Items from a dataset:
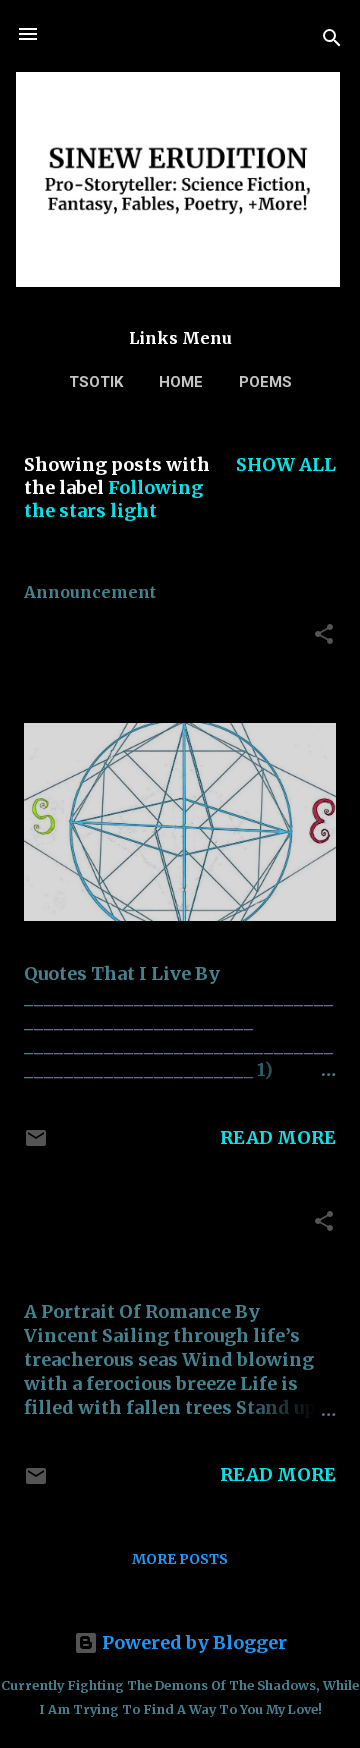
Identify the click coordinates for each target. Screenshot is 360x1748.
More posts (180, 1559)
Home (181, 382)
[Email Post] (36, 1143)
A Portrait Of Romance (128, 1221)
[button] (324, 637)
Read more (278, 1137)
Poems (265, 382)
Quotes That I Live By (129, 634)
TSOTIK (96, 382)
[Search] (332, 40)
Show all (286, 464)
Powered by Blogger (192, 1642)
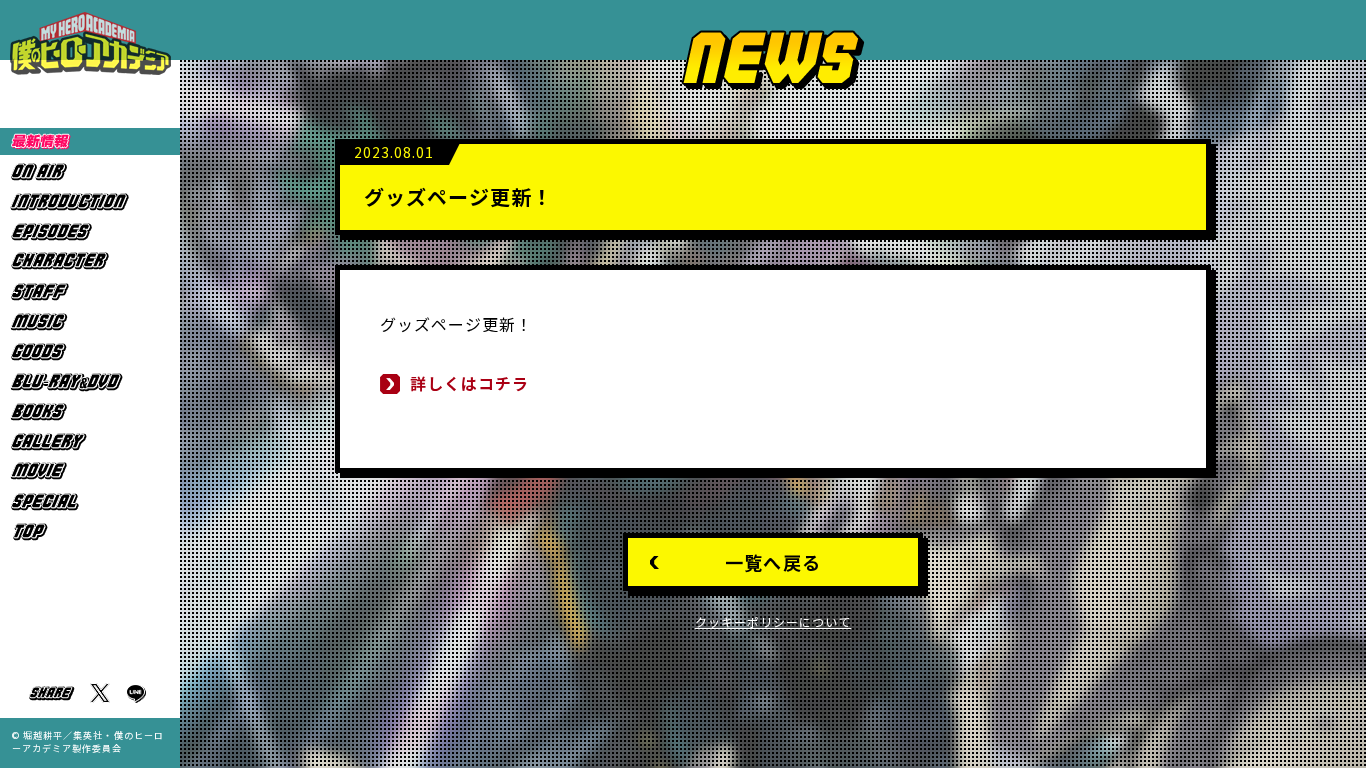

REQUIRED WORK
Please copy out each line above exactly as written, but not the pictures.

SOLVED EXERCISE
Identify the click coordinates for each target. Screenshot is 360x1748.
More posts (180, 1559)
Home (181, 382)
[Email Post] (36, 1143)
A Portrait Of Romance (128, 1221)
[button] (324, 637)
Read more (278, 1137)
Poems (265, 382)
Quotes That I Live By (129, 634)
TSOTIK (96, 382)
[Search] (332, 40)
Show all (286, 464)
Powered by Blogger (192, 1642)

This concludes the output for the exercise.